■ Activity ■
Below are records; from the line containing "Task: Open Bách" through the very last line, output each line exactly. No pictures.

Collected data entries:
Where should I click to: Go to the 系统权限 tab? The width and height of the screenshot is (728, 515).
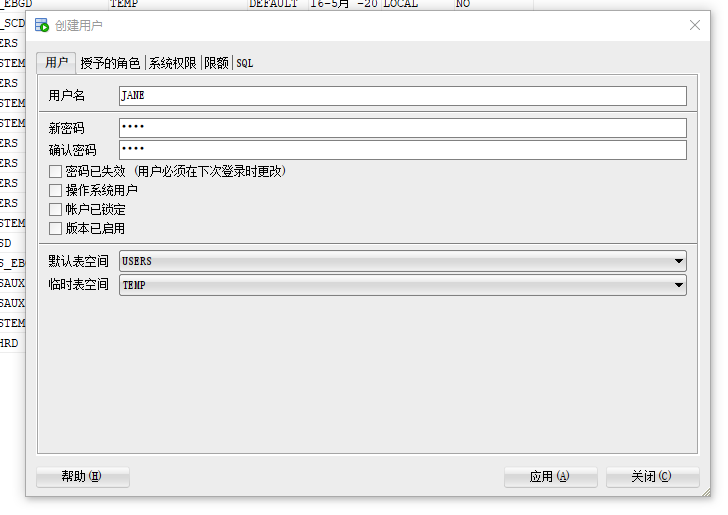pyautogui.click(x=173, y=63)
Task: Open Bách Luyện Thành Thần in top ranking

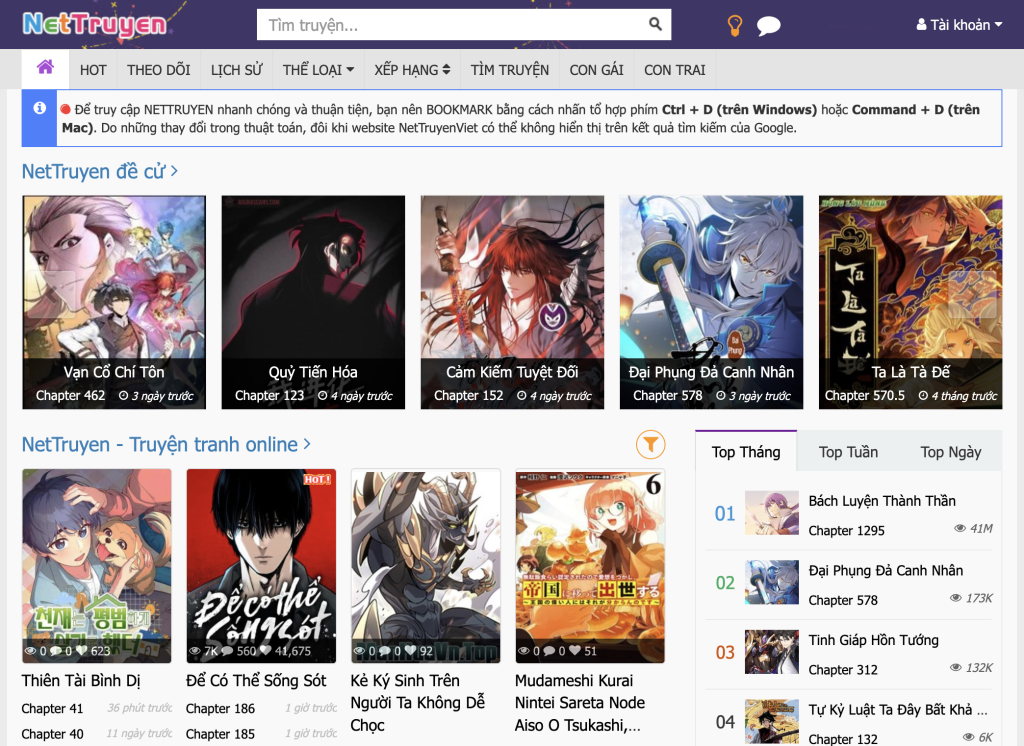Action: (x=882, y=501)
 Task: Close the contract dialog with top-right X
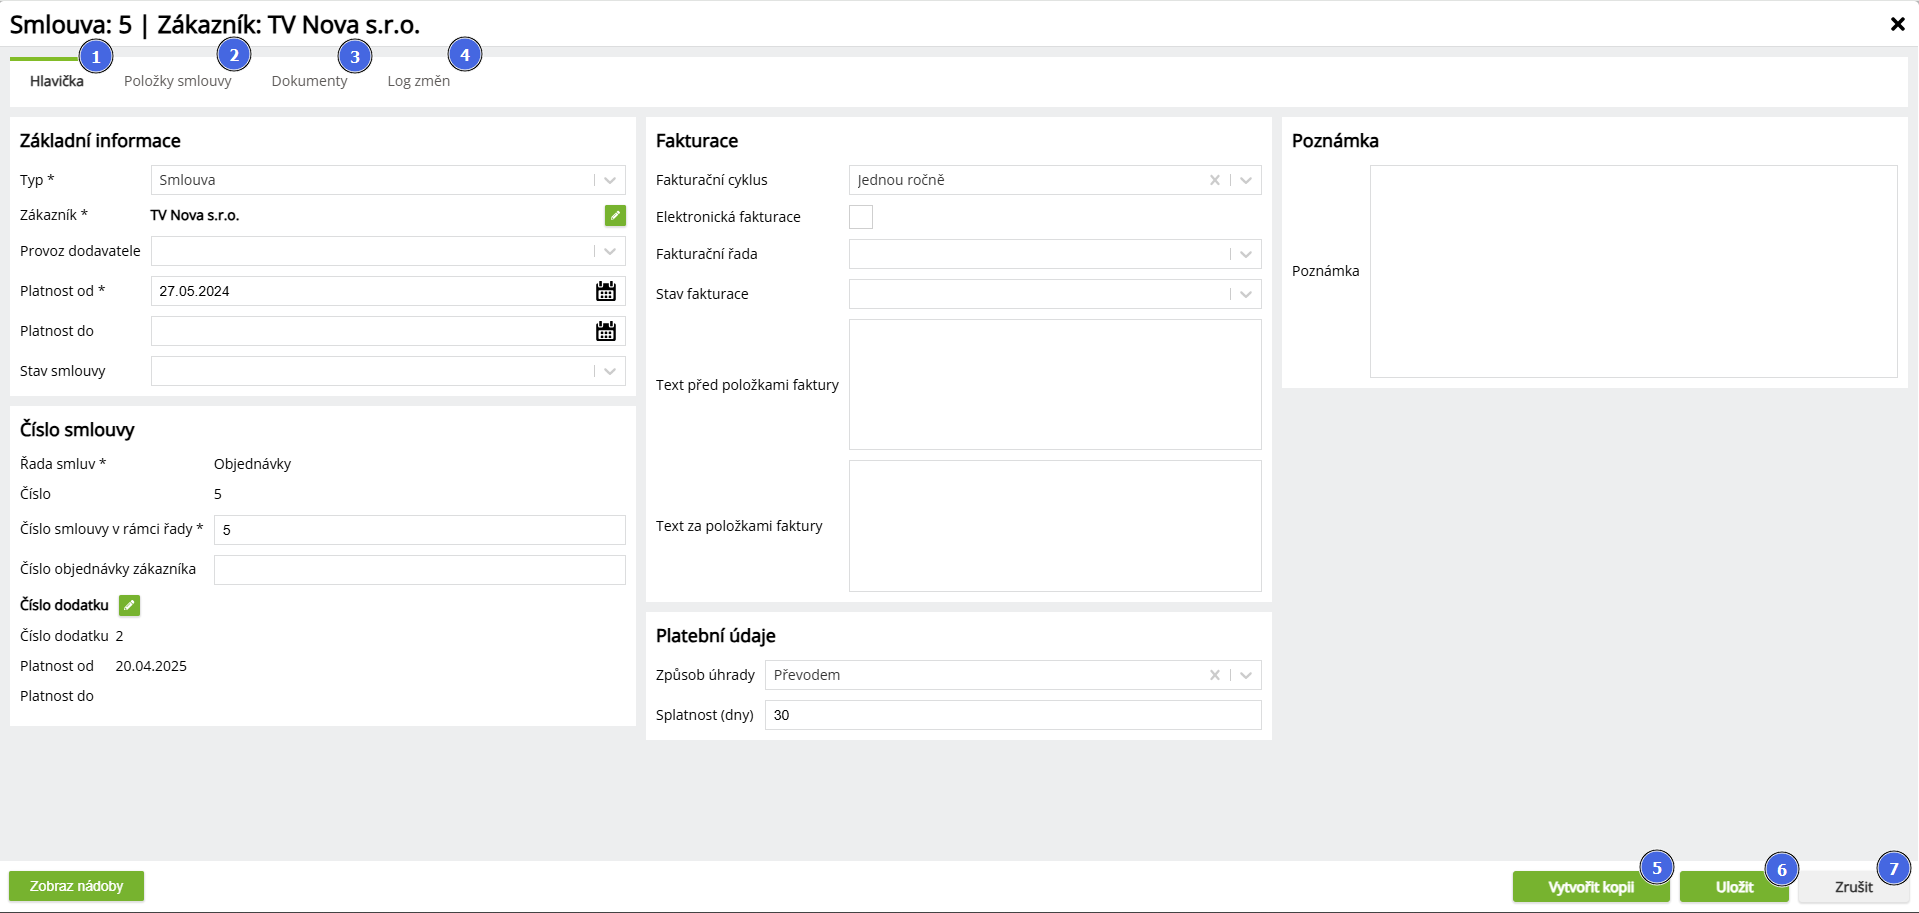(x=1897, y=24)
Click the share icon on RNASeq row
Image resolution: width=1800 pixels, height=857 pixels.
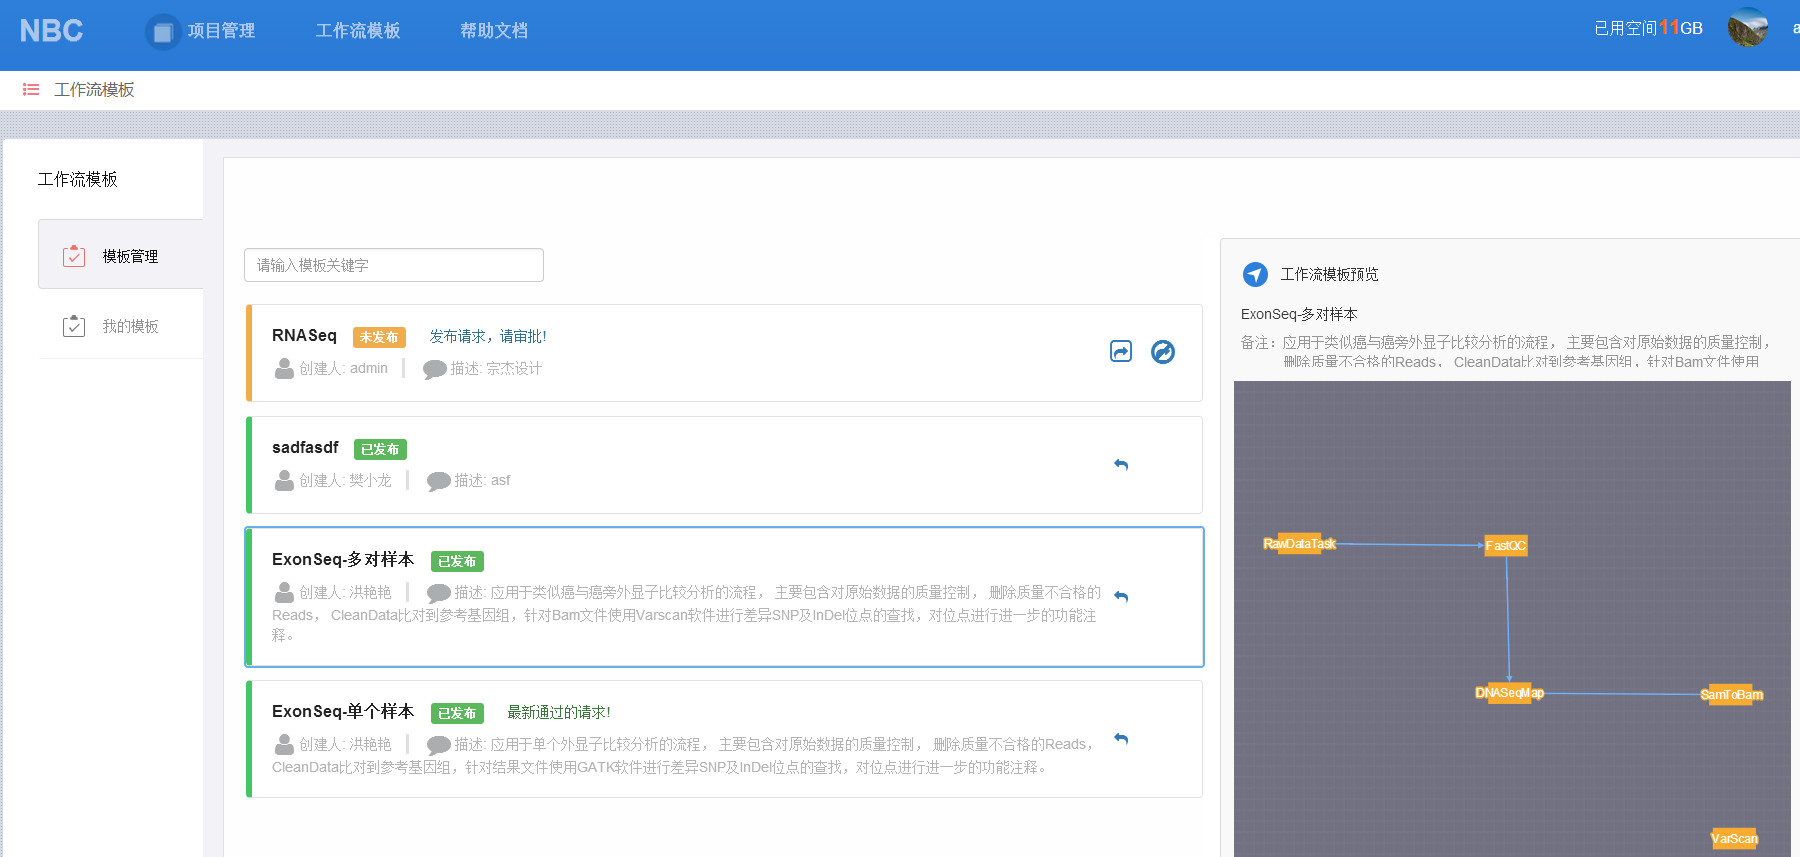click(x=1121, y=352)
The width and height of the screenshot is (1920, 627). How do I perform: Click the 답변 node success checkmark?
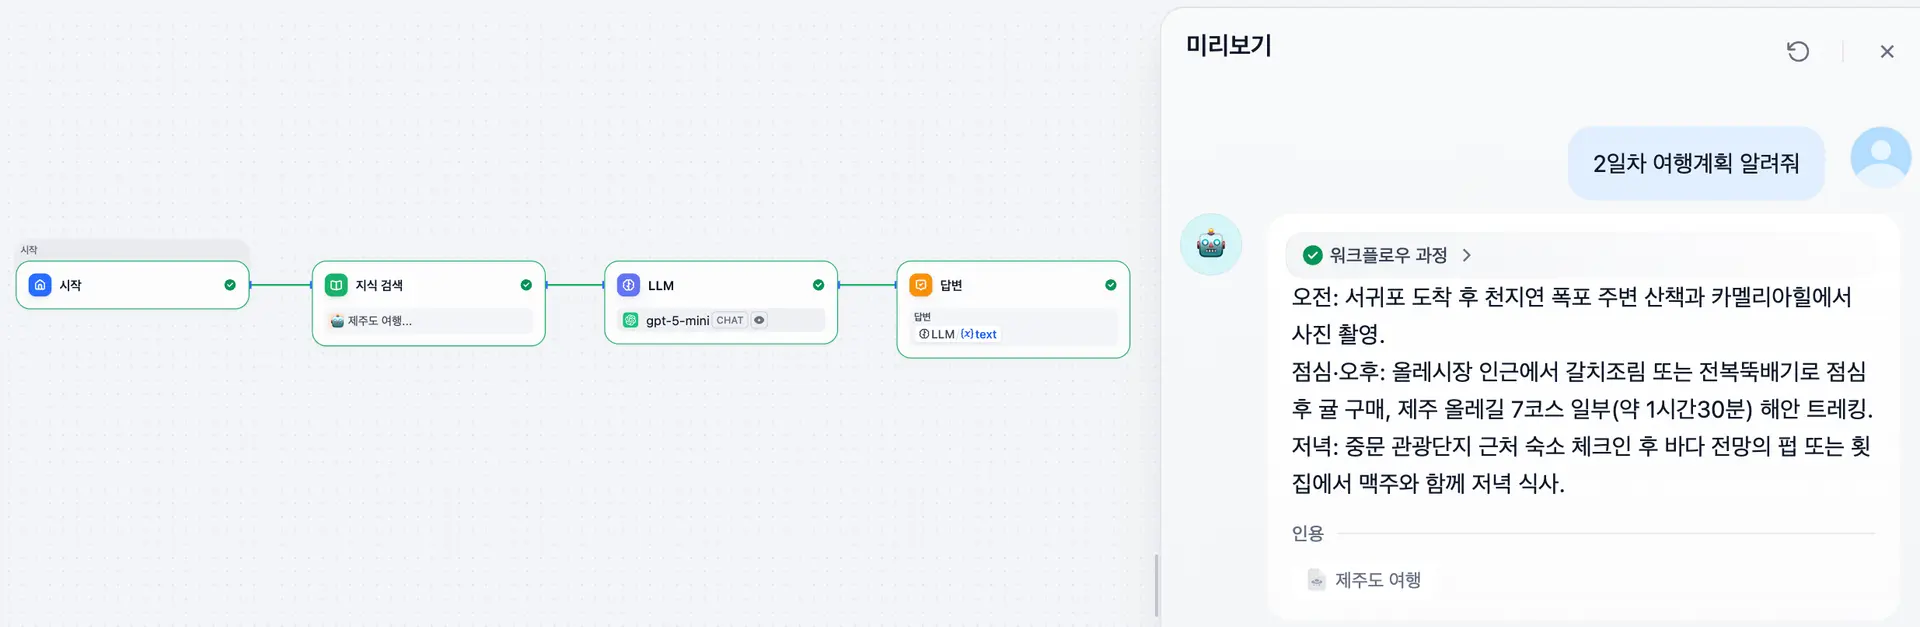click(1111, 285)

■ Task output ■
Task: Open Bách Luyện Thành Thần in top ranking

Action: (x=882, y=501)
 Task: Close the contract dialog with top-right X
(x=1897, y=24)
Click the share icon on RNASeq row
Image resolution: width=1800 pixels, height=857 pixels.
click(x=1121, y=352)
The width and height of the screenshot is (1920, 627). How do I perform: Click the 답변 node success checkmark?
click(1111, 285)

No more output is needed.